BEGIN DATASET RECORDS

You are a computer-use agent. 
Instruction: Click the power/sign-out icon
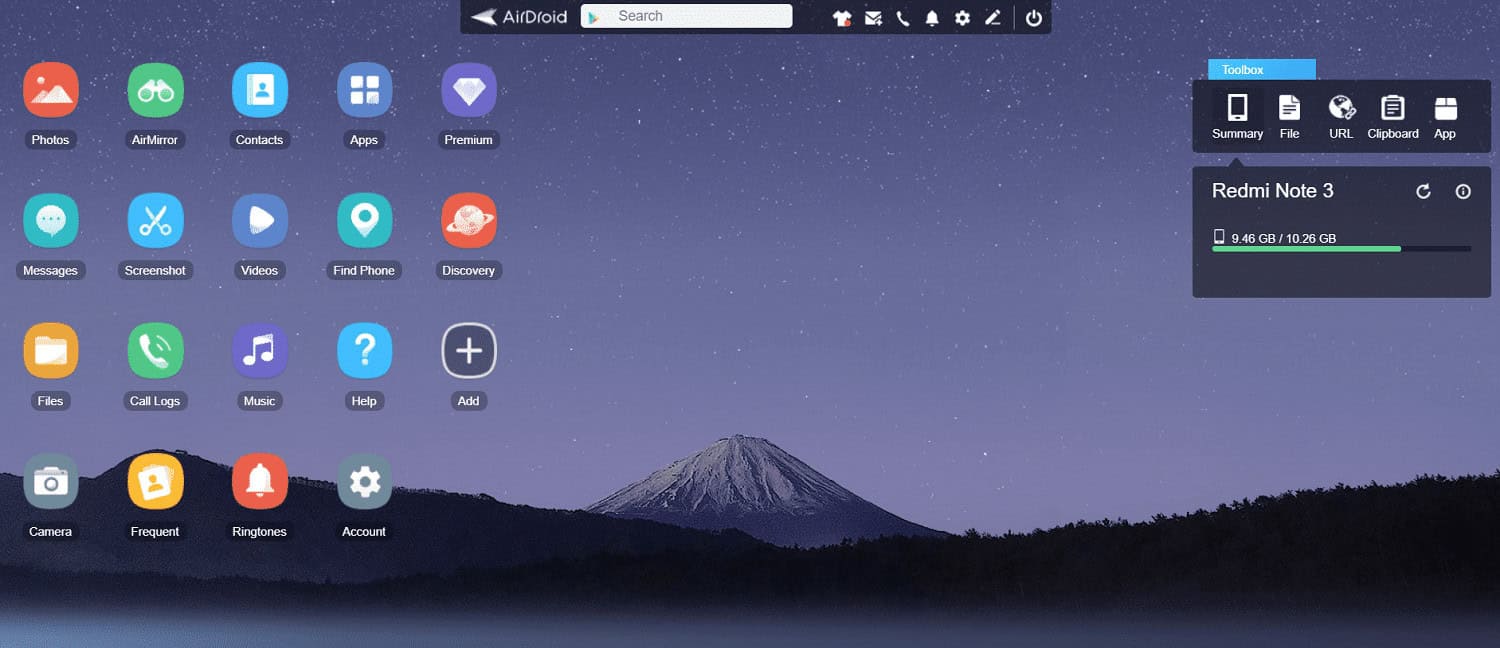click(x=1034, y=17)
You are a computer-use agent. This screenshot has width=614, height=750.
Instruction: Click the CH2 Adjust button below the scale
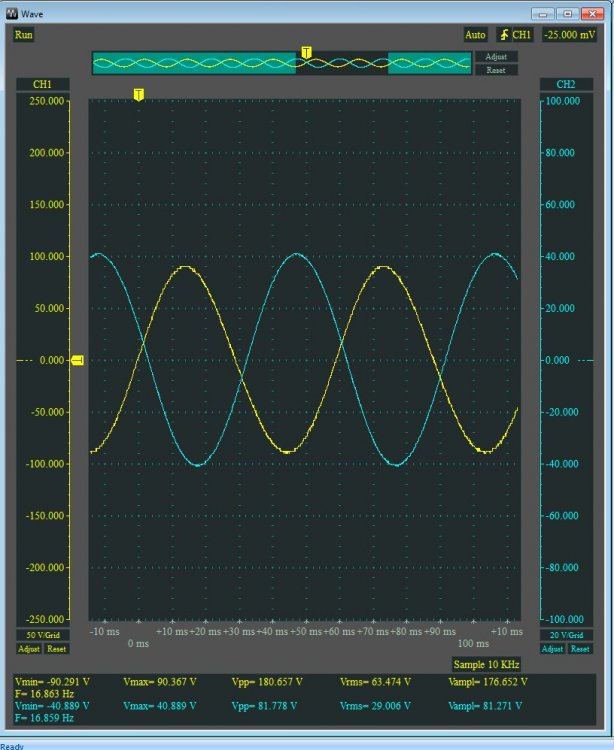pyautogui.click(x=553, y=649)
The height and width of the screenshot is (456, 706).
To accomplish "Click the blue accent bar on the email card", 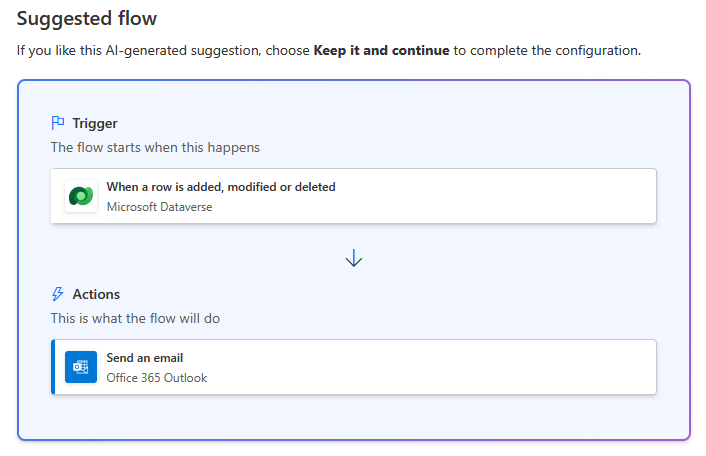I will coord(53,367).
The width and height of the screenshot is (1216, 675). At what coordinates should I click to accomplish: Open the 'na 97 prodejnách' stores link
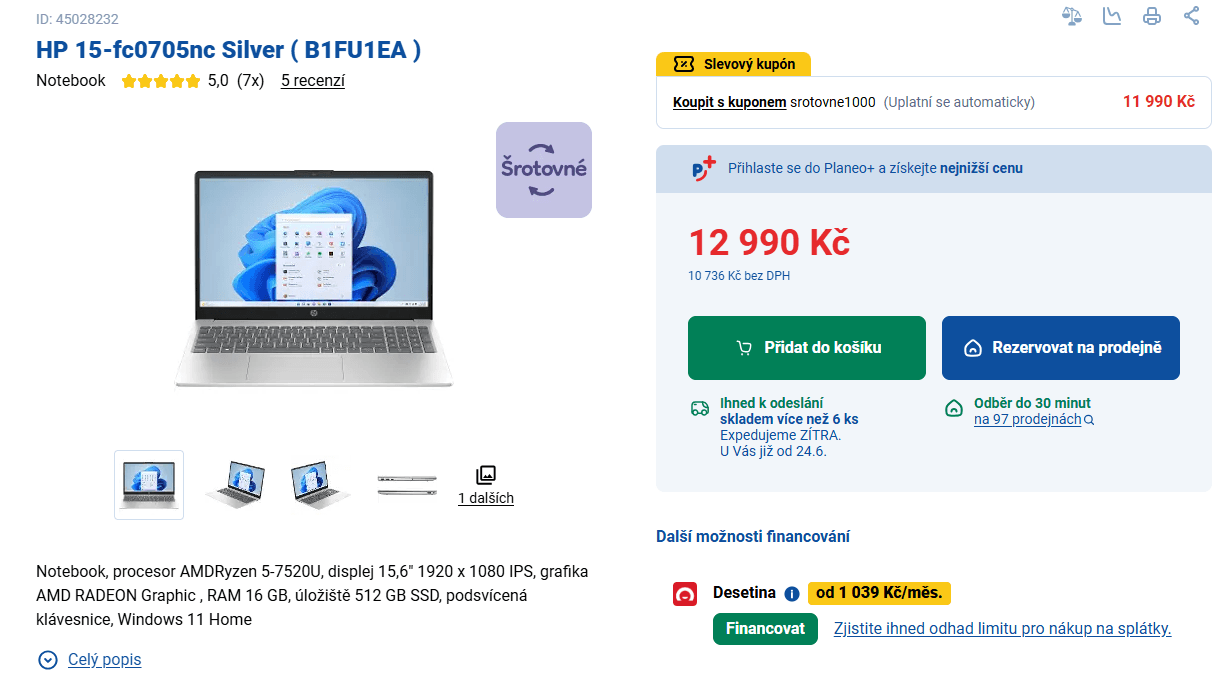tap(1027, 420)
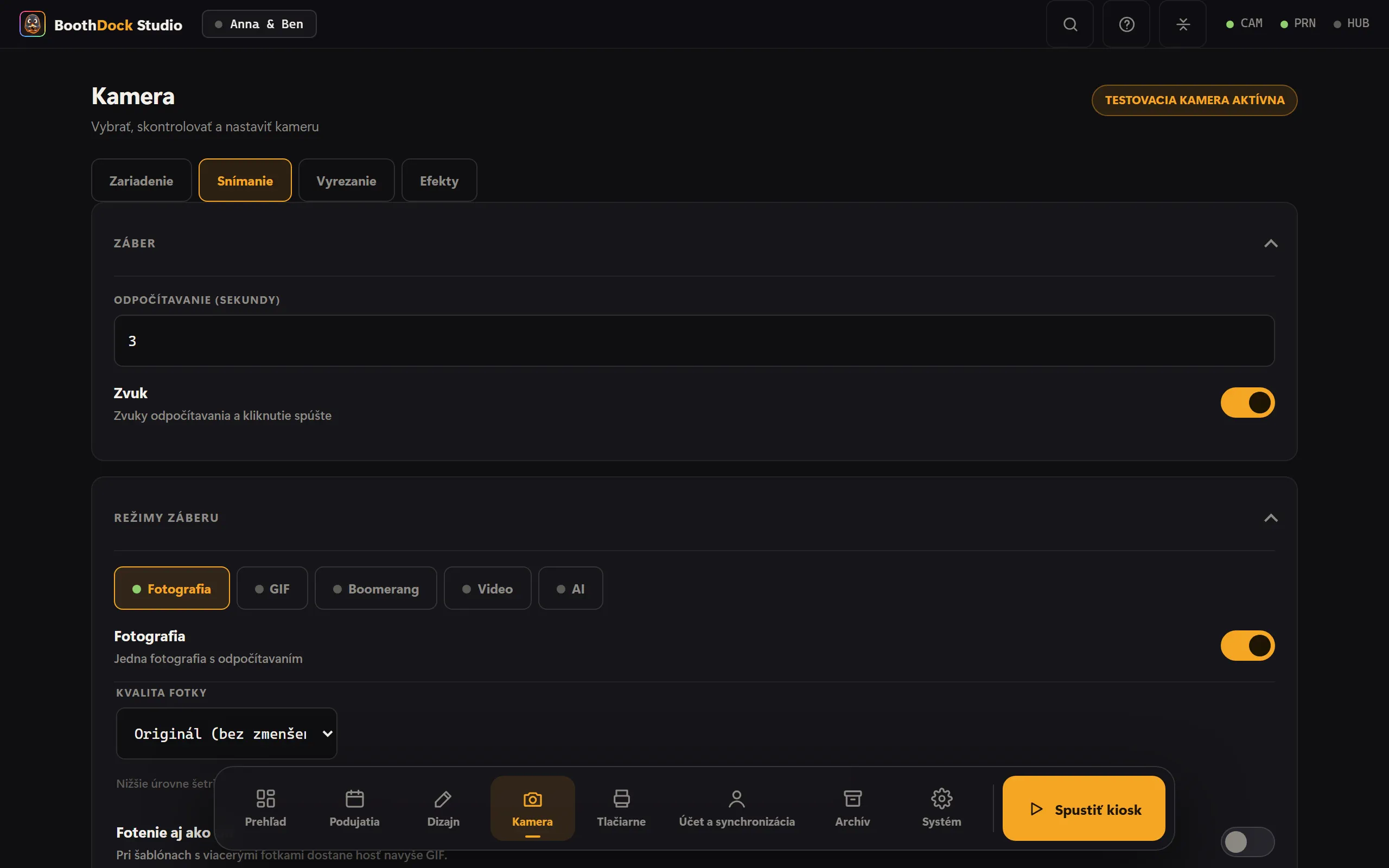Image resolution: width=1389 pixels, height=868 pixels.
Task: Open the Kvalita fotky dropdown
Action: [226, 733]
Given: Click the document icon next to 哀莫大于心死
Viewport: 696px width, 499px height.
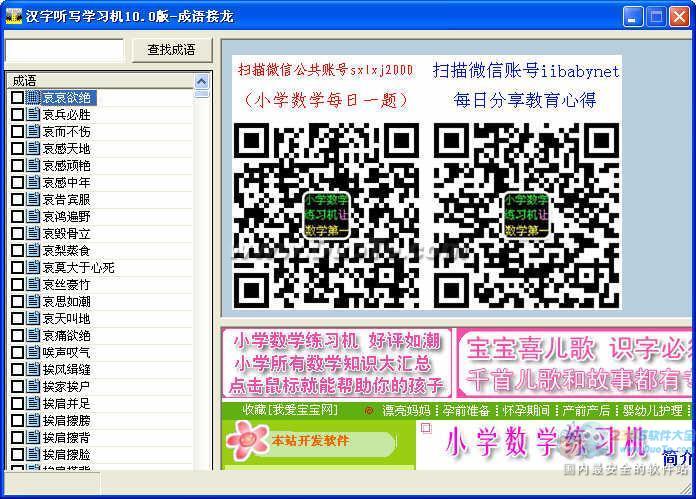Looking at the screenshot, I should coord(33,268).
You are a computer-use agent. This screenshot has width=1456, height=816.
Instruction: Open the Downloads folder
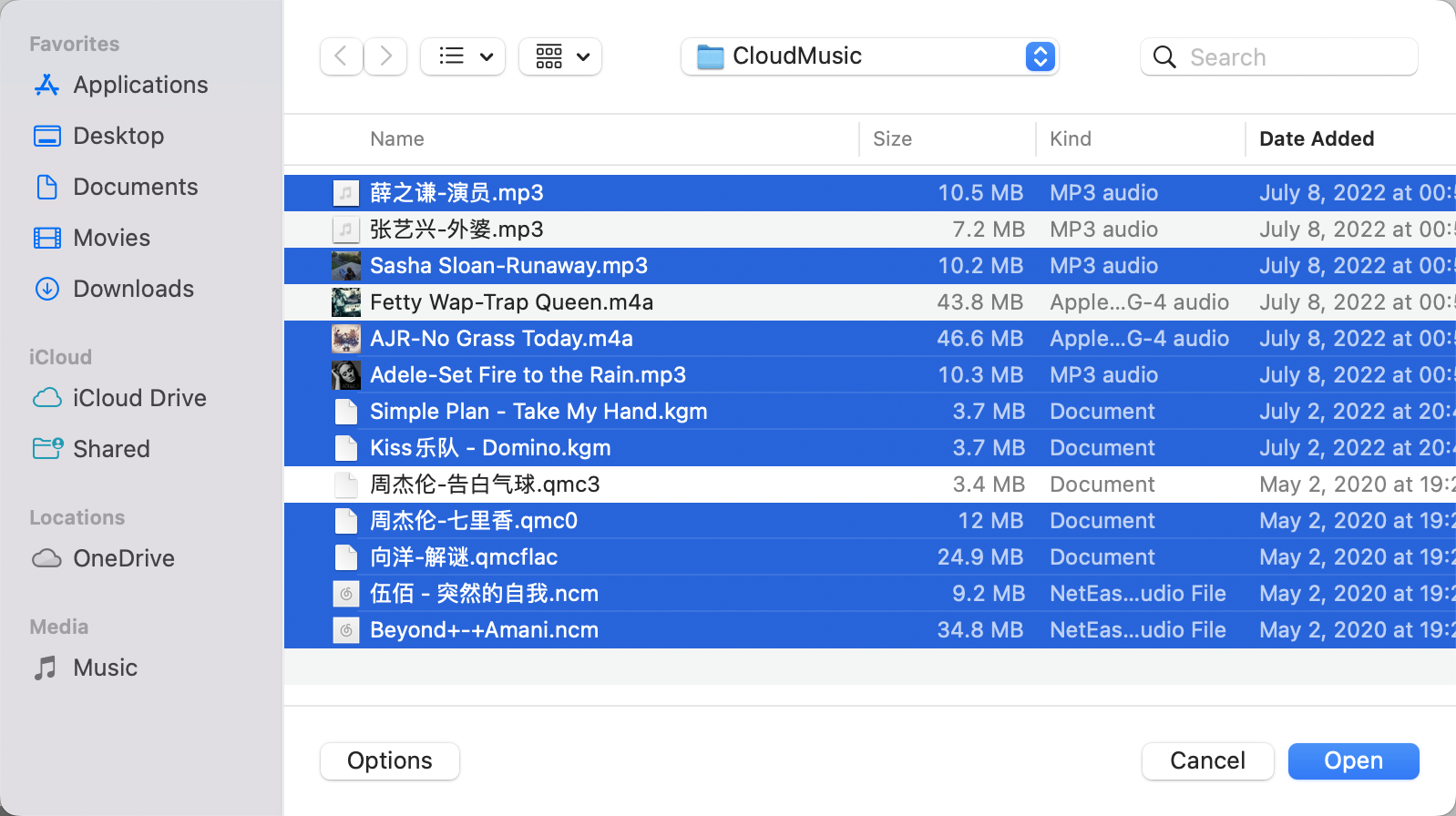point(133,289)
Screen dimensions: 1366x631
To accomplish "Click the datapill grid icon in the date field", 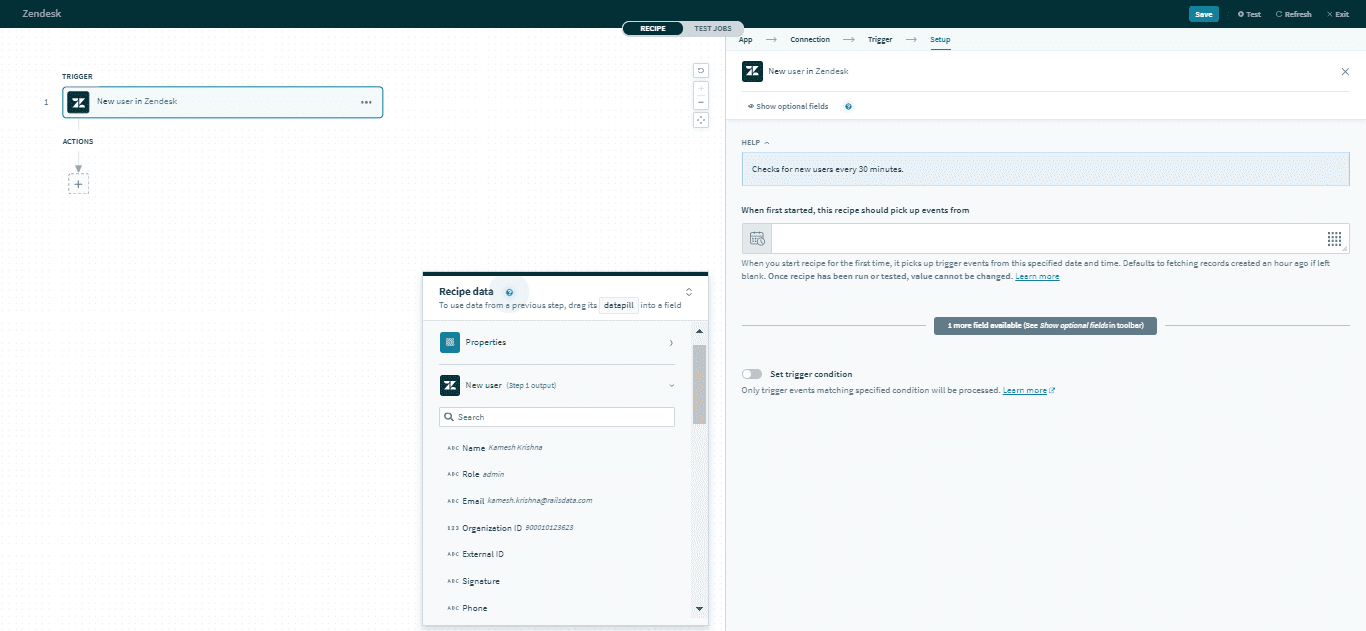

END DATASET RECORDS

EXERCISE DETAILS: Transcription of the lines from the one with "Viewport: 696px width, 499px height." through the end of the entries is required, exact and with no pictures.

ANSWER TO THE PROBLEM:
Viewport: 696px width, 499px height.
Looking at the screenshot, I should coord(33,268).
You are a computer-use agent. This screenshot has width=1456, height=816.
Instruction: Open the Downloads folder
point(133,289)
Screen dimensions: 1366x631
To accomplish "Click the datapill grid icon in the date field", 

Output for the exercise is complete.